April 29, 2010 - Posted by | Spoiler Alert Thursdays


  1. Related: Bones showrunner Hart Hanson speaks about Bones, The Wire, art and entertainment.

    Unmoored from the constraints of story, the Madonna episode of Glee was wildly entertaining. A great one-off, though a direction I hope the show won’t continue down. The virginity subplot was the meatiest thing going on and perhaps should have been saved for an episode more focused on storytelling. (Which I suppose it technically can still be.)

    The Cheerios dance on stilts was outstanding. I realize I’m a week behind here.

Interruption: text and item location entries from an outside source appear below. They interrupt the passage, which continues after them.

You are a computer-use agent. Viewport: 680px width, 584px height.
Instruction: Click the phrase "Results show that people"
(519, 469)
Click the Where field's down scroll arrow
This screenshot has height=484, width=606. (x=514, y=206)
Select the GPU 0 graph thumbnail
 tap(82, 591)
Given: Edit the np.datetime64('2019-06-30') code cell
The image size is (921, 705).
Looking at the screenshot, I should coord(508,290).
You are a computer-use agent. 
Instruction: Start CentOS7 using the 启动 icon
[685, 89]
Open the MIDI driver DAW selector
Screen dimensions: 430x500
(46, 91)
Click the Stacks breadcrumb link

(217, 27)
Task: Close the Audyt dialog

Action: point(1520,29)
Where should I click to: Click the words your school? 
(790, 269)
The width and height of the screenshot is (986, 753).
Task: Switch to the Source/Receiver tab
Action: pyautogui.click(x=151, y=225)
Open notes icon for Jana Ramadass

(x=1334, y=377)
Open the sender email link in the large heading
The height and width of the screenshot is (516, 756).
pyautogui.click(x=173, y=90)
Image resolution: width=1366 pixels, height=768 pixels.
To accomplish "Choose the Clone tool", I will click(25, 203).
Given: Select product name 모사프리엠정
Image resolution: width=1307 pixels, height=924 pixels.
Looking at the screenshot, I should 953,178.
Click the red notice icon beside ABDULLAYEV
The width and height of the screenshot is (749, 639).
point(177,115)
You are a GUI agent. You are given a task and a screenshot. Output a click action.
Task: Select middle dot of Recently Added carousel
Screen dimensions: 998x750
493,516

    Comment by k-sky | April 29, 2010

  2. I hate Glee! I don’t understand the appeal at all!

    Comment by stras | April 29, 2010

  3. I’ve been watching the most recent few episodes of Caprica, and I’ve finally figured out who Clarice reminds me of: Dawn French. She’s like a creepy fundamentalist Vicar of Dibley.

    Comment by voyou | April 29, 2010

  4. My wife reads the Kathy Reichs books from which the Bones character has been taken, so we went to see her a couple years ago when she came to an “Authors! Authors!” event here it Toledo.

    Somebody in the audience asked her whether Bones and one of the guys in the lab had Asperger’s and Reichs’ explanation was that she was just focused or something. I can’t remember the exact wording, but I took it to mean she’s supposed to be so into her work that she fails to pick up colloquialisms and social niceties.

    The show used to be entertaining, at least, but they seem to be really reaching. The episode where Booth and Bones explain to the doctor that they had met before he thought was ridiculous since their knowing each other makes their interaction through almost the whole first season nonsensical.